Tis the Season

Our DSL was down for days.  First things first, a car hit some sort of concrete bunker that housed some kind of … something… that meant that a few blocks in our neighborhood lost DSL coverage.  How do I know this?  Not from the techs I spent hours talking to on the phone, who swore the problem was our modem.  I learned it this morning, once the DSL was back up and I took a quick gander at the neighborhood google group, where one of the posts for the weekend was “AT&T Outage” (this was the posted right after the one titled “I hate the local …”, always a favorite on our neighborhood google group).

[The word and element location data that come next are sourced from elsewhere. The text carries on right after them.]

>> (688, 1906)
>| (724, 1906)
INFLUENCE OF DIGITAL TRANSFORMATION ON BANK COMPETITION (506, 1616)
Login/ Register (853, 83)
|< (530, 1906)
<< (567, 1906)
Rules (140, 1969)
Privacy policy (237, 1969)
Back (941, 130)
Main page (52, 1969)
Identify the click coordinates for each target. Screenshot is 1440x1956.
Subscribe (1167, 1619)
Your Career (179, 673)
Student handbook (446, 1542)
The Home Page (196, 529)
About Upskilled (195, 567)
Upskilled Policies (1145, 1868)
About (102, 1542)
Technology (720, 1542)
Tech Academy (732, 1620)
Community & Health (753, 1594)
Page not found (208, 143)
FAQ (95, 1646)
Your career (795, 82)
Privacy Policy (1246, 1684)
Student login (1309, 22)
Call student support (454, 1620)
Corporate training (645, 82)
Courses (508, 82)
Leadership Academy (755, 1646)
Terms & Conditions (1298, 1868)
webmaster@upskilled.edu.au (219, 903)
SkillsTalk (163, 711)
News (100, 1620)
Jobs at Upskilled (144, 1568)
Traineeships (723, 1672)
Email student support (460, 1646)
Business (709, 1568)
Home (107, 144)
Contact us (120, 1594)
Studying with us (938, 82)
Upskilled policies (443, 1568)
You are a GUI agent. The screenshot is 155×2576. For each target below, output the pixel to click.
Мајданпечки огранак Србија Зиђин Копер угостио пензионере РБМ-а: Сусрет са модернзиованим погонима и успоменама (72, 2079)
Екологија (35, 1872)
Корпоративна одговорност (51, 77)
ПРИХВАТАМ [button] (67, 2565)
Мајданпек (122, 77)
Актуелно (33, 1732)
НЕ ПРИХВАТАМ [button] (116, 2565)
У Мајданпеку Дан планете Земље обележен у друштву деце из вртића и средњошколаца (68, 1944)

I knew there was a very real and pressing reason just why it was imperative that I be able to get online at anytime.  I just couldn’t couldn’t put my finger on it.  How else will I know why my internet is down  — if I can’t get online?

I won’t lie and say I wasn’t cranky during those 5 days sans DSL (because I was).  I won’t lie and say that there at the end, I didn’t sit  in the car in the parking lot of a nearby business that offers customers free wi-fi access with the laptop open (because I did).  And I won’t lie and say five days without DSL didn’t feel oddly similar to the first five days I spent without cigarettes when I quit smoking (because it did).

But here’s a stat:  Of the seventy-some-odd emails I accrued in 5 days, approximately 1/4 of them were … about arrangements for teacher presents and classroom holiday parties.  What colors do particular teachers like (to assist parents as they present-shop)?  Who can send empty toilet paper rolls  in to the classroom so the kids can make holiday crackers?  Who can send themselves in to the classroom, to make holiday crackers?

Hey, the season demands kids jacked-up on sugar the day before winter break starts.  And God knows, teachers more than deserve a tangible pat on the back.

But did I really just spend over five hours during the past five days unplugging and re-plugging the modem and the router and talking to techs in India for this?

No — I did it so I could surf the ‘net for the Husband’s Christmas present.

How on earth did we possibly survive before now?